もちろん、音楽で気分が変わることはあるし、曲やアルバムに励まされた経験もあります。
しかし、そういうエピソードが多くの場合非常にドラマチックだからでしょうか。その人自身の努力なり周囲のサポートなり、他の色々な要因を無視して「音楽のおかげだ」と思い込んでいるんじゃないかなと疑ってしまうのです。
詰まるところ、音楽の力をそこまで信じて良いのだろうか? という疑問です。
そんな私ですが、つい先日「音楽には確かに力があるのかも」と思う出来事があったので、そのことをお話ししようと思います。
ayutthaya の『ハイブリッド』を聴いていたのでタイトルが歌詞に引っ張られました。
今回の記事で書くのは別の曲のエピソードなのですが、すごく良い曲なのでぜひ聴いてください(布教)
それでは本題です。
数日前、私は DENIMS の『春告』を流しながら夕食を作っていた。
この曲は、いつ聴いてもほのかな幸福感を感じさせてくれる。しめじ山盛りの鮭のホイル焼き(すっごい秋ですね)を作りながらこの曲を聴いていると、1 日をあまり上手く過ごせなかったことへの寂しさも和らぐ気がした。
そのとき、取り出そうとしたお茶碗を割ってしまった。なんとかキャッチしようと一度空中でトスしたもんだから、まあまあな音が部屋に響いた。

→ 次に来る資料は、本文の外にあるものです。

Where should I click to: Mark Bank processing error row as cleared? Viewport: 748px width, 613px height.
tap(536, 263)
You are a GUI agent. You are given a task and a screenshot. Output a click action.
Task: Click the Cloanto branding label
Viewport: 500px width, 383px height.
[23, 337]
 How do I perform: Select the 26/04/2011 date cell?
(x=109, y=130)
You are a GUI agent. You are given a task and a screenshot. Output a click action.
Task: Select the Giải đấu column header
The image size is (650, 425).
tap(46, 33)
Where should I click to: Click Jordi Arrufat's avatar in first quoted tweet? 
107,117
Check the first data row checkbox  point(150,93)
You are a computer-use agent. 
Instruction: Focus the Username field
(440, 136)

昔から大きな音が苦手で、物が割れる音は特に苦手な音のひとつである。
というか物が割れるという状況そのものがかなり苦手かもしれない。ちょっと疲れていたときに卵を落としてひとり号泣したことがある。
一人暮らし 4 年目にして初めて食器を割り、そこそこ愛用していたお茶碗でもあるので、ショックは大きいはずだった。

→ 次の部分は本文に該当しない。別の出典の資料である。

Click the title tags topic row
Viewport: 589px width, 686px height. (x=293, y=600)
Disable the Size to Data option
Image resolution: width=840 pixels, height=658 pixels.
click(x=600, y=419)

しかし、私は至って冷静だった。淡々と破片を紙に包み、ガムテープで細かい破片を拾い、水拭きをした。ここまで 10 分かからなかったんじゃないかというくらいスピーディーな作業だった。代わりのお茶碗でご飯を食べているときも、翌朝も、お茶碗を割ったショックが襲ってくることはなかった。
面白かったのは片付け中の感情で、「まあこんな曲聴いていたんだからプラマイゼロだな」と思っていた。特に自分に言い聞かせようというわけでもなく、極めて自然に。
曲を聞いていなかった場合のマイナスは計り知れないのでゼロでも十分すごいと思うのだが、一瞬でもプラマイどちらかに振れることなく、ぴったりゼロになったことに謎の感動を覚えた。割った直後に悲しくなるわけでもじわじわ笑えてくるわけでもない、あまりにも完璧なゼロ。
書き起こしてみると小さい話ですね。数日経って、ご飯の準備中や夜中にお茶碗ショックが襲ってくることもないので、私の中であのお茶碗は完全に成仏したようです。
今も、「音楽のおかげ」と語る人のことを完全に信じられたわけではありません。音楽は娯楽であり、どれだけ真剣に聴いたところでテレビやゲームに夢中になることと本質的には変わらないという意識は根強くあります。
それでも、音楽には魔法のような力があるということを、今はちょっとだけ信じています。サカナクションの山口一郎さんの言葉を借りれば、音楽は薬にはならなくても、香水くらいの効力はあるんじゃないかな、と。
魔法にしてはしょぼすぎる? 良いじゃありませんか。音楽の魔法の力を借りて、日々の小さい憂鬱を乗りこなしていければそれで十分。その勢いで、大きい困難も勘違いしたまま乗り越えていけたら、それほど幸せなことはないじゃないかと思うのです。
この記事が気に入ったらサポートをしてみませんか?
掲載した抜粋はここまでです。